The input =>
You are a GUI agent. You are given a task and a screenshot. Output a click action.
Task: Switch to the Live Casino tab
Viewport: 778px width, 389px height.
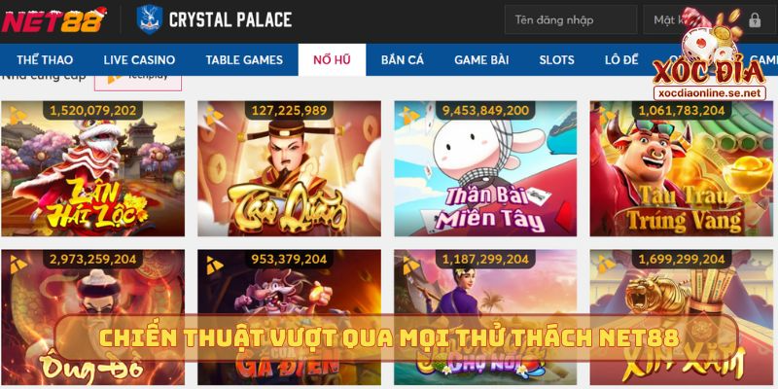pyautogui.click(x=139, y=60)
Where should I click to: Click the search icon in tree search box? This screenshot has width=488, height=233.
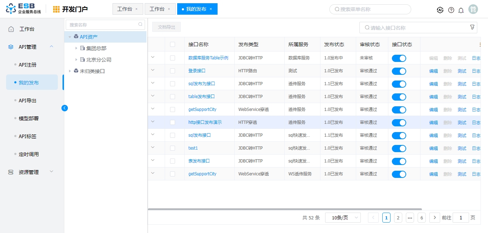140,25
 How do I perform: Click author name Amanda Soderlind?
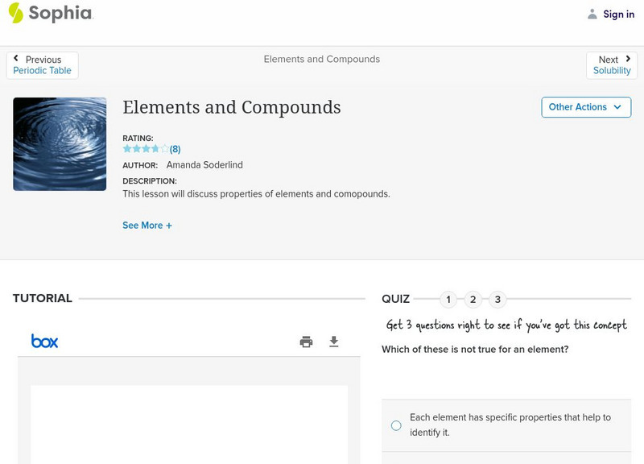(x=204, y=165)
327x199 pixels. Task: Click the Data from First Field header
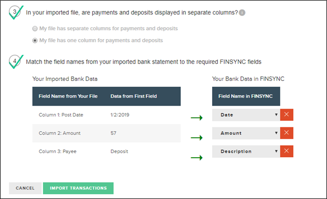134,96
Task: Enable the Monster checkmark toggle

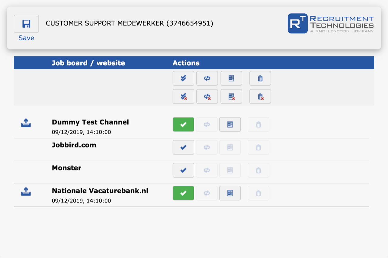Action: (x=183, y=170)
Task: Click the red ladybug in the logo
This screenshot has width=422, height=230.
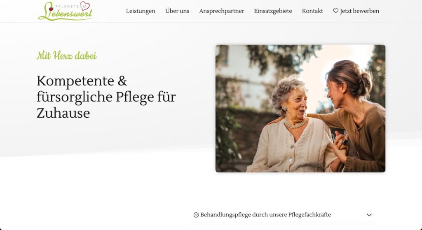Action: [x=51, y=9]
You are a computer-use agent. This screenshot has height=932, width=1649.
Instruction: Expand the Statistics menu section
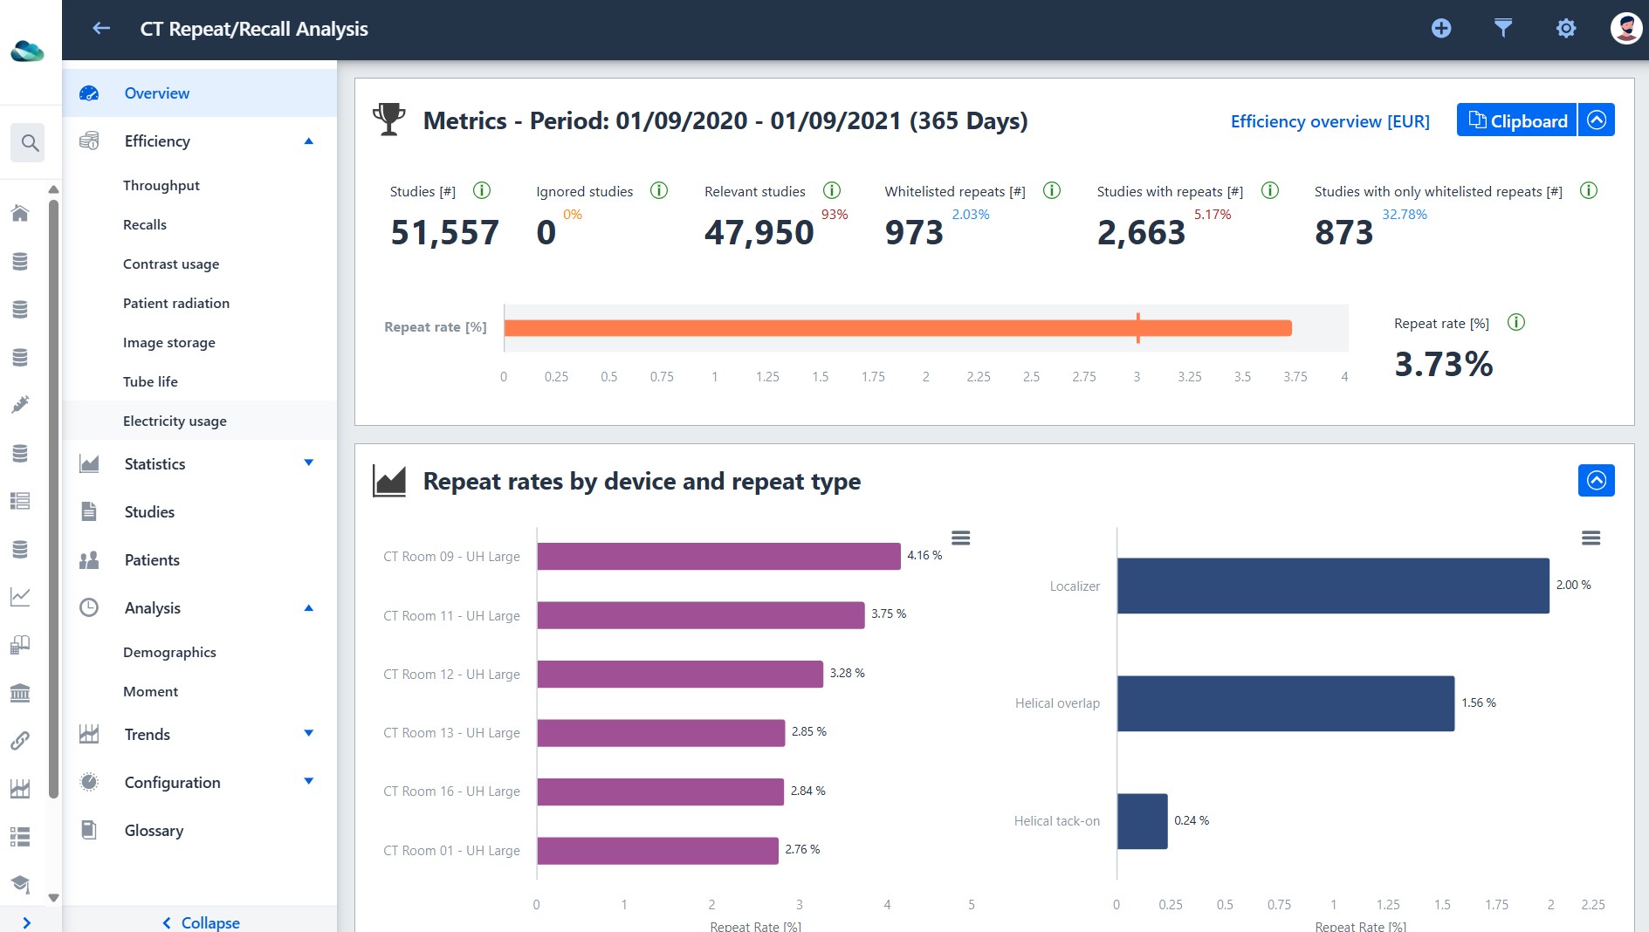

What is needed => Return the data exactly. Pictures stay out.

Completed task =>
You are a GUI agent. You are given a task and a screenshot. Output a click action.
Task: Switch to the Live Casino tab
Viewport: 778px width, 389px height.
pyautogui.click(x=139, y=60)
Where should I click to: Click the search icon in tree search box? This screenshot has width=488, height=233.
140,25
 How do I perform: Click author name Amanda Soderlind?
(x=204, y=165)
327x199 pixels. Task: Click the Data from First Field header
134,96
Task: Enable the Monster checkmark toggle

Action: (x=183, y=170)
Task: Click the red ladybug in the logo
This screenshot has width=422, height=230.
Action: [x=51, y=9]
You are a computer-use agent. This screenshot has height=932, width=1649.
Instruction: Expand the Statistics menu section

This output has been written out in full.